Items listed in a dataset
------------------------

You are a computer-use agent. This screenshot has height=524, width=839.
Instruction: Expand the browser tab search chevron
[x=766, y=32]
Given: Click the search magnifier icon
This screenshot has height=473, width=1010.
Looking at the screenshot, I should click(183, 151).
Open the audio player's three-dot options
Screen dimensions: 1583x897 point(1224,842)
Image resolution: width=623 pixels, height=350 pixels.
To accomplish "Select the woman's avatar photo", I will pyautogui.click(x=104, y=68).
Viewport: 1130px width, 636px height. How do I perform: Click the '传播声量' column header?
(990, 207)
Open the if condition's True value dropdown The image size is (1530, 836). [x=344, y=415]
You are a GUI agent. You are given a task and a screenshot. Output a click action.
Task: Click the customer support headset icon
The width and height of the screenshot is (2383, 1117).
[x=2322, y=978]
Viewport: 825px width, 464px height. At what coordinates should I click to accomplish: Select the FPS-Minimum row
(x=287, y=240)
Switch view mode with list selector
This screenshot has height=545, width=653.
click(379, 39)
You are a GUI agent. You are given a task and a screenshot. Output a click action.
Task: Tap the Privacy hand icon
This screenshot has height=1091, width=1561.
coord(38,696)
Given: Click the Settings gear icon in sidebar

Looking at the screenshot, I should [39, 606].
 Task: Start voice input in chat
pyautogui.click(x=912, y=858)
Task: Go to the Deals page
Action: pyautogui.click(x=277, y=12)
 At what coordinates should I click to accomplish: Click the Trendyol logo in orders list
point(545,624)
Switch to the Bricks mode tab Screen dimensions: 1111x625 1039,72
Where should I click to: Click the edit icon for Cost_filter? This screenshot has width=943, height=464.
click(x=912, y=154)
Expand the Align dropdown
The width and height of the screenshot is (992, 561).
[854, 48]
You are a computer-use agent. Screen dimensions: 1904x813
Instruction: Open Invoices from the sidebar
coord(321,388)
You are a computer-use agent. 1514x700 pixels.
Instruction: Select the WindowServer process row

------------------------

- Task statement -
Copy out, from the records above, every line that holds the string "pixels".

- Solved problem -
Image resolution: width=623 pixels, height=350 pixels.
You are a computer-use agent. 1514x700 pixels.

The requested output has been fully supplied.